Central to TR’s efforts would be calling Corporate America back to the nation-building role that it played so well in the past, building factories in the United States, developing our workforce, and securing what would become known as the Arsenal of Democracy. In a dangerous world, safeguarding America takes priority over allowing Big Business to ship its operations overseas, hand over its best technology to China, move increasingly into financial services, and slash millions of Americans from its payrolls — all in the name of short-term profits.
It’s no coincidence that the United States has weakened economically, politically, militarily, strategically, and socially at the same time that Corporate America — while cozying up to the globalists and transnationalists — enjoys record profits (about 14 percent of national income, an all-time high) and sits on unprecedented cash reserves of nearly $1.5 trillion.
Conservatives should have no reservations about demanding that U.S. companies advance American ends. As TR understood, joint-stock corporations are “artificial bodies” with special legal privileges and, therefore, do not share the rights of citizens. “Great corporations exist only because they are created and safeguarded by our institutions,” TR reminded Congress, “and it is therefore our right and our duty to see that they work in harmony with these institutions.”
Restoring harmony with American ideals demands leadership and vision. We could encourage the Fortune 500 to bring their operations back home by declaring the entire United States a Jack Kemp–style enterprise zone: a pro-growth and pro-business haven boasting a competitive 10 percent corporate tax rate, tort reform protecting industry from trial-lawyer plundering of profits, relief from the diversity police, iron-clad protections of U.S. intellectual property from foreign assaults, and a moratorium on environmental-impact statements and the enforcement of the Endangered Species Act.

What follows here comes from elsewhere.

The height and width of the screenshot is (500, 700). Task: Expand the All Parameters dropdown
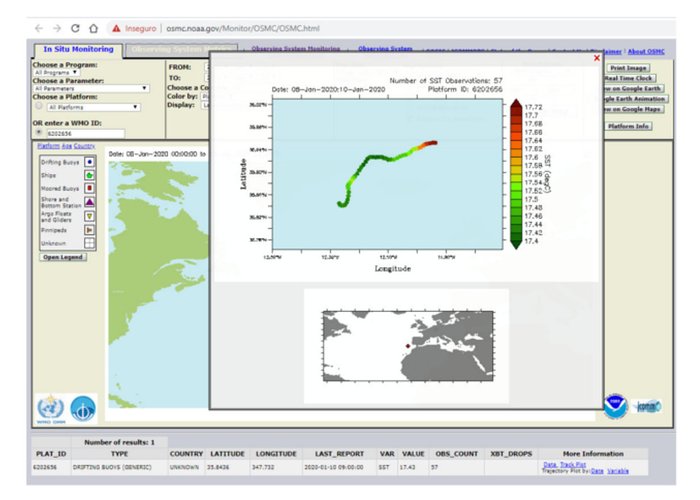tap(91, 89)
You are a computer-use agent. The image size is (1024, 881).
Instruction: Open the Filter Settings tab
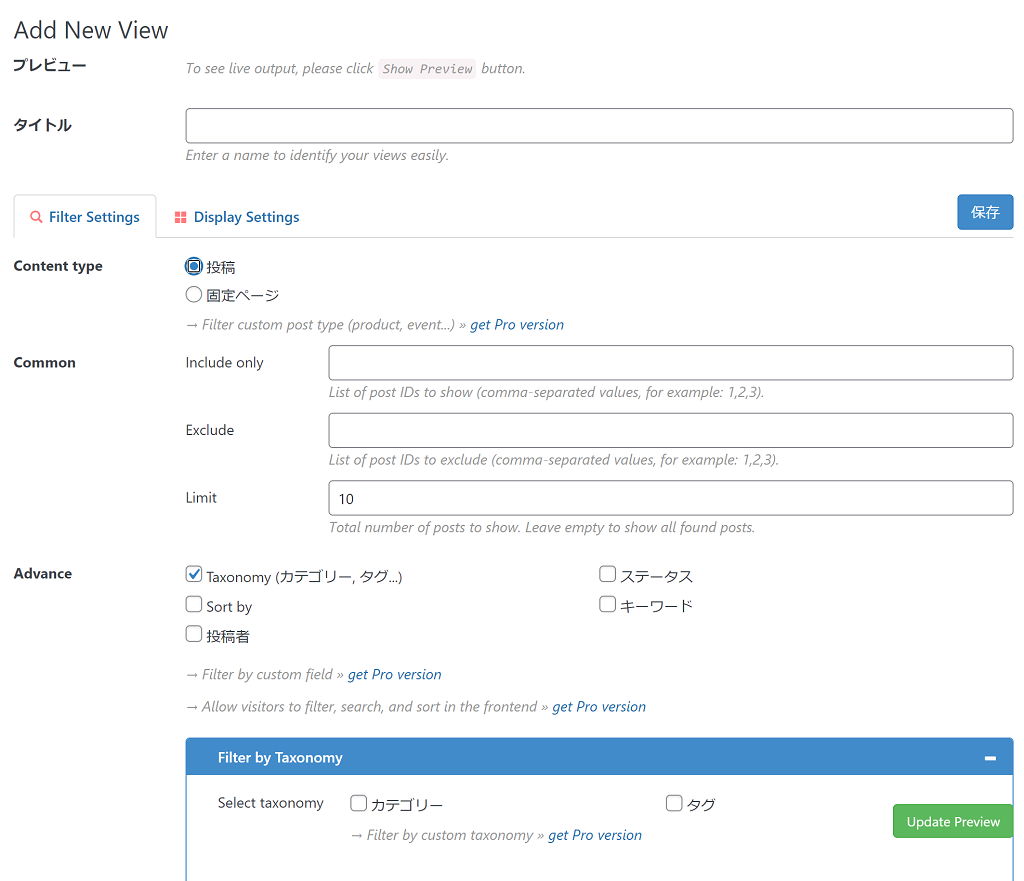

Moreover, we could build a new generation of safe nuclear-power plants offering cheap and plentiful electricity to factories and startups in the Heartland. And we could ensure a robust market for made-in-the-USA goods by instituting a 100 percent domestic-content requirement for all Pentagon procurement contracts and mandating that all public-transportation construction and renovation projects use American-made supplies and materials.
In exchange for these incentives, corporations would agree to rapidly expand the U.S. job market while taking seriously their responsibilities to the American workforce by upholding the TR-style social contract and dramatically curtailing the rampant abuse of 1099 contracting and third-party staffing agencies.
Since the Industrial Revolution, we’ve never been a nation of self-employed peddlers. In chartering nationwide corporations, it’s not too much to ask these enterprises to fortify the U.S. economy by creating productive, well-paying, and secure jobs for their fellow Americans who consume the goods and services they create.
This was the essence of TR’s Square Deal and the “American Way” that emerged during World War II and lasted into the presidency of Ronald Reagan. Their renewal offers the only hope that a hollowed-out America can regain her strength — and survive the 21st century.